The Sixth Circuit has long held that "so long as the officer has probable cause to believe that a traffic violation has occurred or was occurring, the resultant stop is not unlawful and does not violate the Fourth Amendment." United States v. Davis, 430 F.3d 345, 352 (6th Cir. 2005) (quoting United States v. Bradshaw, 102 F.3d 204, 210 (6th Cir. 1996)) (internal quotation marks omitted). Further, "[t]he requirements of probable cause are satisfied where the facts and circumstances within their (the officers') knowledge and of which they had reasonably trustworthy information (are) sufficient in themselves to warrant a man of reasonable caution in the belief that an offense has been or is being committed." Id. (quoting Brinegar v. United States, 338 U.S. 160, 175—76 (1949)) (internal quotation marks omitted).

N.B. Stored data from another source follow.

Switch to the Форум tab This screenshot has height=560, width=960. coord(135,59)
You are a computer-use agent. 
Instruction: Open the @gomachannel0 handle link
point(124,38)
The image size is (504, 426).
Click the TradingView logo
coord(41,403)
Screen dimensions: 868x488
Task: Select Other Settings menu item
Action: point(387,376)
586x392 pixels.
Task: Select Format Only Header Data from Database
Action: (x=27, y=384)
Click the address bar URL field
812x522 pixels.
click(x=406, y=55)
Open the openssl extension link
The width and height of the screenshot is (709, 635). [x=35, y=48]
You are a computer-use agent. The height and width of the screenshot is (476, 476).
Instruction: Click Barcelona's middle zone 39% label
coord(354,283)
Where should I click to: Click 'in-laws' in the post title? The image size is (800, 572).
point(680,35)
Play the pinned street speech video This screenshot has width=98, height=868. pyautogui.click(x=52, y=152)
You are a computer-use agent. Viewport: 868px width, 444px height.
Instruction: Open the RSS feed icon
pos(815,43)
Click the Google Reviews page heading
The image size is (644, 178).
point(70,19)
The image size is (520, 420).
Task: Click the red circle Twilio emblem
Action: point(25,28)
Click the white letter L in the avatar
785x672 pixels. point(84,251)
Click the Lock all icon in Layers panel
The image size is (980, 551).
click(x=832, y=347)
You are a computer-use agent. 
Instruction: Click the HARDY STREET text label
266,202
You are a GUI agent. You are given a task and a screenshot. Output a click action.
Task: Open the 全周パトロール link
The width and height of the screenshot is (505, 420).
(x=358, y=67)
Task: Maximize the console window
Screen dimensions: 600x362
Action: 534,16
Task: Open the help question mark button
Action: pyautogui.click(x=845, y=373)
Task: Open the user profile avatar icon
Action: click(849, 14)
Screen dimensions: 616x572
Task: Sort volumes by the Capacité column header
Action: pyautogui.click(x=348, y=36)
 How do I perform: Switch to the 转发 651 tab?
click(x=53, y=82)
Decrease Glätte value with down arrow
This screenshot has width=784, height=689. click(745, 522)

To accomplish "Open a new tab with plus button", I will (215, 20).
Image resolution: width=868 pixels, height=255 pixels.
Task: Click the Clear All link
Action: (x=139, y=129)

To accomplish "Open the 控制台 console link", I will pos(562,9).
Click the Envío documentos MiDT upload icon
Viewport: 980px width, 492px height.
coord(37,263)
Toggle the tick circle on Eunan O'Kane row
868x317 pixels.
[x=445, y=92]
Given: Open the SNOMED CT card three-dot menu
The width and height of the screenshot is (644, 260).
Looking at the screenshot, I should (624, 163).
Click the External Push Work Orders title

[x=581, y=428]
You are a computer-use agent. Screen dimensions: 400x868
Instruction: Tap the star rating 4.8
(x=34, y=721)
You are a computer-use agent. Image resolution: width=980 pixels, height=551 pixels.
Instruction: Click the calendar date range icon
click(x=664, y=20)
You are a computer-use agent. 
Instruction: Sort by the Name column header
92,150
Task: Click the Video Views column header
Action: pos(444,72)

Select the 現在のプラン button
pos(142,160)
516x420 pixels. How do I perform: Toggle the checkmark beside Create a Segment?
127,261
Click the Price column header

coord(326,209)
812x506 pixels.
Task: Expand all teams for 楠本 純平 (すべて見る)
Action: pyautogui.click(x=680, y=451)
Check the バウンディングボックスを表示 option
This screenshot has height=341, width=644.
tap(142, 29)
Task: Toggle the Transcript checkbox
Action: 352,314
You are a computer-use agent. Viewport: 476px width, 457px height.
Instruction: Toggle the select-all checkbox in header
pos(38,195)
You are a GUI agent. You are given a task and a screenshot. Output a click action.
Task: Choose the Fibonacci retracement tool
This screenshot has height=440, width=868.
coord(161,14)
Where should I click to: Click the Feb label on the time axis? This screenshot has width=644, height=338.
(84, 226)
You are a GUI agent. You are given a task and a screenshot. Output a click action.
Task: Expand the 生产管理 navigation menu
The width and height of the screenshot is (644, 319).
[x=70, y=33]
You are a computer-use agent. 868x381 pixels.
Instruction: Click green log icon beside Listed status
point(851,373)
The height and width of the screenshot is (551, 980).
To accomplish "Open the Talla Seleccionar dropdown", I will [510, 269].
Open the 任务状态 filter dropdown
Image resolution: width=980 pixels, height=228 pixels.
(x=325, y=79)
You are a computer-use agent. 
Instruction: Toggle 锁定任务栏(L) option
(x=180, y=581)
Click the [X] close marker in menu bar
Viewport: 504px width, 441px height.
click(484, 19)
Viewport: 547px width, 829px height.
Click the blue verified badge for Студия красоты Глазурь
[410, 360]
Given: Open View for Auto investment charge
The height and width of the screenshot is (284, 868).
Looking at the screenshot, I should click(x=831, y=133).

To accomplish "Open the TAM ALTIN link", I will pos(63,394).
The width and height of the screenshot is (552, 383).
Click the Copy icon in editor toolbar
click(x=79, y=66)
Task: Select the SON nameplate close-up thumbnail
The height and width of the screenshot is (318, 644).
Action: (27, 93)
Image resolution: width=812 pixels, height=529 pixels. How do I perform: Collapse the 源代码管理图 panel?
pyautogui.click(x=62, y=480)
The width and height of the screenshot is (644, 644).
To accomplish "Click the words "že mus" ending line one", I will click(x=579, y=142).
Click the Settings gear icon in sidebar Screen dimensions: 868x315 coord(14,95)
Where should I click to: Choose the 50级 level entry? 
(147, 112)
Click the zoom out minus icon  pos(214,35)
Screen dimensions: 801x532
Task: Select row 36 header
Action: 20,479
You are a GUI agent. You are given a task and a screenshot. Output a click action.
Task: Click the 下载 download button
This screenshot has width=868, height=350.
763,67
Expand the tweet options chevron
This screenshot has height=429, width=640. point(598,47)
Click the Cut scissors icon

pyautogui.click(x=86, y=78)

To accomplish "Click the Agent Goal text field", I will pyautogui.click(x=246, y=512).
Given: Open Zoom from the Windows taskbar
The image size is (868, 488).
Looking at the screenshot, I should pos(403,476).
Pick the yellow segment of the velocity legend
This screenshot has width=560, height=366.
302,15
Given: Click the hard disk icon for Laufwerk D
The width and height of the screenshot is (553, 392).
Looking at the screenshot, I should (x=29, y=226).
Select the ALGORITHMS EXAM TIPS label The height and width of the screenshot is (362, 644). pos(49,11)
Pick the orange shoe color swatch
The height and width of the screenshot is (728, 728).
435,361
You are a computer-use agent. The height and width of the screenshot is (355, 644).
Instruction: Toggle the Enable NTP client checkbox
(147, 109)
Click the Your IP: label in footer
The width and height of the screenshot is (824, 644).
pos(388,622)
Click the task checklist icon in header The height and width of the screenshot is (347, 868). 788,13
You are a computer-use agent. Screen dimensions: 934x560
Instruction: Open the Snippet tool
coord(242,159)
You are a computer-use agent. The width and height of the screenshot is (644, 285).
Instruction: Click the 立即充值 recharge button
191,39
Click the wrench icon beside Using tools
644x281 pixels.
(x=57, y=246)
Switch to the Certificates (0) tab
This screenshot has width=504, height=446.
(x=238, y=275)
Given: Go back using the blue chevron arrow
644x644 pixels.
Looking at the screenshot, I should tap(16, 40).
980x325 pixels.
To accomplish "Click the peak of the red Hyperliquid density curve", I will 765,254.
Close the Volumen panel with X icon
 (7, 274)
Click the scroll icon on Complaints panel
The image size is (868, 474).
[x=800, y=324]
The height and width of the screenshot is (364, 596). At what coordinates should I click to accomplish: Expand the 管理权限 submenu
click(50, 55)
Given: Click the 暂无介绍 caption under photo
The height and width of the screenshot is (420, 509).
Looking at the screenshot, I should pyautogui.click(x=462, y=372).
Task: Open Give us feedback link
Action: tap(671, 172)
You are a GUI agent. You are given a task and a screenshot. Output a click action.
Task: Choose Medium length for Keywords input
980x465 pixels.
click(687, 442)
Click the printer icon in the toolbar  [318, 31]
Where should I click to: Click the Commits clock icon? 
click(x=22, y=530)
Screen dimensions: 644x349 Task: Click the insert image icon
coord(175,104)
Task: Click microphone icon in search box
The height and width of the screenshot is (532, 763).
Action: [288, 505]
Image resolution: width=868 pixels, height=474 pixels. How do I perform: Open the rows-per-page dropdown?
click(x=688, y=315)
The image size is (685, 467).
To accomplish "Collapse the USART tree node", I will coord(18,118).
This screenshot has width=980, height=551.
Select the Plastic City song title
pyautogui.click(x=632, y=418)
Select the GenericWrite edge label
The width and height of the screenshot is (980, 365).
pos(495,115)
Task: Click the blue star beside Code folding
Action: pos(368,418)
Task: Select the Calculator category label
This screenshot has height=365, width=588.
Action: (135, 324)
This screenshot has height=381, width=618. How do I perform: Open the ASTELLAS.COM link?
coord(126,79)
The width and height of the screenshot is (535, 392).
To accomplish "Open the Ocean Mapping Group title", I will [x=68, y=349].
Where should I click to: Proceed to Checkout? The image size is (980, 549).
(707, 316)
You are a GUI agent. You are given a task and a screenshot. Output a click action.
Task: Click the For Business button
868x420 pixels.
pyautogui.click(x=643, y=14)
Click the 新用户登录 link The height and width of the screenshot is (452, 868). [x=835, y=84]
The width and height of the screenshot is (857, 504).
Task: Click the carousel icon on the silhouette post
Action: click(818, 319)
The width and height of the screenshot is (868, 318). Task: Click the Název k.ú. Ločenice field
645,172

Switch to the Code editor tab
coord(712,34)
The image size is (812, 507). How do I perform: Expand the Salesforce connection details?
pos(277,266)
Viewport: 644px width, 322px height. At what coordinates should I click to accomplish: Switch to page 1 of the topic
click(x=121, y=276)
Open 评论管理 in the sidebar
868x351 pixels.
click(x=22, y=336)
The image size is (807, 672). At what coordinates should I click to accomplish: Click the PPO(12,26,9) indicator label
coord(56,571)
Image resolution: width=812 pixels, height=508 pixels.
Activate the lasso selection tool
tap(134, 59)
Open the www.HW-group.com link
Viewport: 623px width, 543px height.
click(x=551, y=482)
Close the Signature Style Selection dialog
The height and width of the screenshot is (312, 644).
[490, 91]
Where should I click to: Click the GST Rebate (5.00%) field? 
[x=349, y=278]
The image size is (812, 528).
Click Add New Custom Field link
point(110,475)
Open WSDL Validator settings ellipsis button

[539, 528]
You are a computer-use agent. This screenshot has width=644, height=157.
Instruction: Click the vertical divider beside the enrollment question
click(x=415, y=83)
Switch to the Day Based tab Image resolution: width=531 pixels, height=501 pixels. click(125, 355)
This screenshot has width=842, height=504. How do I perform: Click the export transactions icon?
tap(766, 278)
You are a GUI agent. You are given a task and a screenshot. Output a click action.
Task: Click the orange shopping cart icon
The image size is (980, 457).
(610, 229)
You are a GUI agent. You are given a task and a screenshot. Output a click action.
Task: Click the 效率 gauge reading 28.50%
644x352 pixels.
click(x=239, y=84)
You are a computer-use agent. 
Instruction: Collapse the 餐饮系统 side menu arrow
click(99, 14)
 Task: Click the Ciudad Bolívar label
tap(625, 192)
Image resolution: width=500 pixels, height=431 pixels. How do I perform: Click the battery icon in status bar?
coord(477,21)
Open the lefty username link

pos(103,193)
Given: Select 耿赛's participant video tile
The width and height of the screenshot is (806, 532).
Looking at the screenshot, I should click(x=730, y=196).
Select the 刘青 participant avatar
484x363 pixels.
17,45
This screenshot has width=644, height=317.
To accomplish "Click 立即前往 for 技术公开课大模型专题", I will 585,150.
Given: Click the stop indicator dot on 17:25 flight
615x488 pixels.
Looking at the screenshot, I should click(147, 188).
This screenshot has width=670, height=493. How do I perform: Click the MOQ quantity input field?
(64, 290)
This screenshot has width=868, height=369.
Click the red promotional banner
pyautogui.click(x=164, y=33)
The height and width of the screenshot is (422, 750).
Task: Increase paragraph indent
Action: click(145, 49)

In support of his argument that Trooper Devasher did not have probable cause to stop his vehicle, Defendant submitted into evidence several photographs of the vehicle that Defendant was driving at the time of the stop. [D.E. 24 at 69—71]. Defendant's wife testified that she took the photographs from several different angles after Defendant's arrest, and stated at the hearing that in each photograph, a person is seated in the driver's seat. [D.E. 24 at 69—71]. Using these photographs, collectively admitted as Exhibit 3, Defendant argues that Trooper Devasher could not have had probable cause to stop Defendant because it is impossible to tell whether the person in the driver's seat is wearing a seatbelt. [D.E. 25 at 5].

The Court agrees with Defendant that it is difficult to determine whether the person in the photographs seated in the driver's seat is wearing a seatbelt because of the excessive window tint on the vehicle. However, this observation by the Court by no means ends the inquiry as to whether Trooper Devasher had probable cause to stop Defendant's vehicle. Quite simply, there is uncontradicted testimony from Trooper Devasher that he observed Defendant not wearing his seatbelt from several viewpoints as Defendant changed lanes on Nicholasville Road. [D.E. 24 at 32]. By contrast, Defendant offered no testimony that he was, in fact, wearing a seatbelt, and the photographs standing alone cannot be used to prove otherwise. For example, the Court cannot be sure that the lighting conditions on the day that Defendant's wife took the photographs were the same as the day that Defendant was arrested. Nor can the Court be sure that Ms. Lyvers, a witness who is naturally quite biased towards Defendant, did not ensure that she was taking photographs from angles in which it was impossible to determine whether the person seated within was wearing a seatbelt. Further, as is evident in the video supplied by the United States, Defendant was wearing a light colored shirt on the day he was arrested. If the man seated in the vehicle in the photographs is wearing a dark colored shirt, a fact which definitively remains unknown to the Court, then that could provide a reason why it is more difficult to discern a seatbelt in the photographs than it was for Trooper Devasher to see that Defendant was not wearing a seatbelt. Thus, the photographs cannot overcome Trooper Devasher's uncontradicted testimony, which is corroborated by his police report. [D.E. 16-4].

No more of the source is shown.